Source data
--------------------

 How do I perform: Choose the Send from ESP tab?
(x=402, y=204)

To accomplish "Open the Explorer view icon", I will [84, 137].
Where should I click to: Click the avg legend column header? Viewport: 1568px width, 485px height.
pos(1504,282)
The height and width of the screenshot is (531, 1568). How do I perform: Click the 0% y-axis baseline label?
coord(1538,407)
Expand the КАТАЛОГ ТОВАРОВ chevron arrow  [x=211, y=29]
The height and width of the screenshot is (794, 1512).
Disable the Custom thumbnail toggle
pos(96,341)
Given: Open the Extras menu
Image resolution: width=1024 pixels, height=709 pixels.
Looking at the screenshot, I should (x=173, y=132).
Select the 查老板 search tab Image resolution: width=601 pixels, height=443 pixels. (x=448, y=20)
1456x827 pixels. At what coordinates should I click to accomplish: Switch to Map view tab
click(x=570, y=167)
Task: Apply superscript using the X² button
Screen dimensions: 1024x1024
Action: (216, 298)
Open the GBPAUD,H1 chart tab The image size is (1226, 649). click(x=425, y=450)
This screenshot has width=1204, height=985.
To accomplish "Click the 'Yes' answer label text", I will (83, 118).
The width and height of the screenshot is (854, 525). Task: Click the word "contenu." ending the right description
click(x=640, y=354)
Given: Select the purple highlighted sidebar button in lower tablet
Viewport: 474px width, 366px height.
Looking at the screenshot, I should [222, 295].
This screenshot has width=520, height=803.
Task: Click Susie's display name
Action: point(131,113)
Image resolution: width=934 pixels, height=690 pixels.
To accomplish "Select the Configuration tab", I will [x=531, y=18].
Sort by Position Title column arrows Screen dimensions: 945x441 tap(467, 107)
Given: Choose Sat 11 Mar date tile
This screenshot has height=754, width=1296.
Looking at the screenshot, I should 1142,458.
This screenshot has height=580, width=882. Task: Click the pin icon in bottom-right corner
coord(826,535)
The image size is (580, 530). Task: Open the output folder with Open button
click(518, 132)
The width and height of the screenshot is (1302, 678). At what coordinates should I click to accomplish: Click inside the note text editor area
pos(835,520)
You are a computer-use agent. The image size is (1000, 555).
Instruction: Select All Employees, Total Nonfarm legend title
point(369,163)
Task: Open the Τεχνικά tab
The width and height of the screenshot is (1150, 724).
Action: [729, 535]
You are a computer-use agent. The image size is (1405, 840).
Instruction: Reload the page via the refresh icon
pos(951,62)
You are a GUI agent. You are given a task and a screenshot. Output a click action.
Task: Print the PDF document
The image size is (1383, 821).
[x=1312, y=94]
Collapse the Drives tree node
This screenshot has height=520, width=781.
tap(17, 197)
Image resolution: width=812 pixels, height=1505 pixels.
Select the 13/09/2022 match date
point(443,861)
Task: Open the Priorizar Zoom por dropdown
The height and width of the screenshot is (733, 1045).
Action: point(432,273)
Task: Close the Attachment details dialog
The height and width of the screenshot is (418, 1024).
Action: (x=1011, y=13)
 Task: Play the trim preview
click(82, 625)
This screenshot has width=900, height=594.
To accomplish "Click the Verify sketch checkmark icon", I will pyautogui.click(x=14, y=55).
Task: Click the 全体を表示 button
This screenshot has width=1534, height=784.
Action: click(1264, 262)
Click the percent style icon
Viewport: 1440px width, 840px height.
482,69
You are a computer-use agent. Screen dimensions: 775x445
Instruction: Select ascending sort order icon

--------------------

§ **Task**:
All the records above need to be transcribed exactly and in full.

§ **Expected answer**:
 How do I perform: Choose the Send from ESP tab?
(x=402, y=204)

To accomplish "Open the Explorer view icon", I will [84, 137].
Where should I click to: Click the avg legend column header? Viewport: 1568px width, 485px height.
pos(1504,282)
The height and width of the screenshot is (531, 1568). How do I perform: Click the 0% y-axis baseline label?
coord(1538,407)
Expand the КАТАЛОГ ТОВАРОВ chevron arrow  [x=211, y=29]
The height and width of the screenshot is (794, 1512).
Disable the Custom thumbnail toggle
pos(96,341)
Given: Open the Extras menu
Image resolution: width=1024 pixels, height=709 pixels.
Looking at the screenshot, I should (x=173, y=132).
Select the 查老板 search tab Image resolution: width=601 pixels, height=443 pixels. (x=448, y=20)
1456x827 pixels. At what coordinates should I click to accomplish: Switch to Map view tab
click(x=570, y=167)
Task: Apply superscript using the X² button
Screen dimensions: 1024x1024
Action: (216, 298)
Open the GBPAUD,H1 chart tab The image size is (1226, 649). click(x=425, y=450)
This screenshot has width=1204, height=985.
To accomplish "Click the 'Yes' answer label text", I will (83, 118).
The width and height of the screenshot is (854, 525). Task: Click the word "contenu." ending the right description
click(x=640, y=354)
Given: Select the purple highlighted sidebar button in lower tablet
Viewport: 474px width, 366px height.
Looking at the screenshot, I should [222, 295].
This screenshot has width=520, height=803.
Task: Click Susie's display name
Action: point(131,113)
Image resolution: width=934 pixels, height=690 pixels.
To accomplish "Select the Configuration tab", I will [x=531, y=18].
Sort by Position Title column arrows Screen dimensions: 945x441 tap(467, 107)
Given: Choose Sat 11 Mar date tile
This screenshot has height=754, width=1296.
Looking at the screenshot, I should 1142,458.
This screenshot has height=580, width=882. Task: Click the pin icon in bottom-right corner
coord(826,535)
The image size is (580, 530). Task: Open the output folder with Open button
click(518, 132)
The width and height of the screenshot is (1302, 678). At what coordinates should I click to accomplish: Click inside the note text editor area
pos(835,520)
You are a computer-use agent. The image size is (1000, 555).
Instruction: Select All Employees, Total Nonfarm legend title
point(369,163)
Task: Open the Τεχνικά tab
The width and height of the screenshot is (1150, 724).
Action: [729, 535]
You are a computer-use agent. The image size is (1405, 840).
Instruction: Reload the page via the refresh icon
pos(951,62)
You are a GUI agent. You are given a task and a screenshot. Output a click action.
Task: Print the PDF document
The image size is (1383, 821).
[x=1312, y=94]
Collapse the Drives tree node
This screenshot has height=520, width=781.
tap(17, 197)
Image resolution: width=812 pixels, height=1505 pixels.
Select the 13/09/2022 match date
point(443,861)
Task: Open the Priorizar Zoom por dropdown
The height and width of the screenshot is (733, 1045).
Action: point(432,273)
Task: Close the Attachment details dialog
The height and width of the screenshot is (418, 1024).
Action: (x=1011, y=13)
 Task: Play the trim preview
click(82, 625)
This screenshot has width=900, height=594.
To accomplish "Click the Verify sketch checkmark icon", I will pyautogui.click(x=14, y=55).
Task: Click the 全体を表示 button
This screenshot has width=1534, height=784.
Action: click(1264, 262)
Click the percent style icon
Viewport: 1440px width, 840px height.
482,69
You are a computer-use agent. Screen dimensions: 775x445
Instruction: Select ascending sort order icon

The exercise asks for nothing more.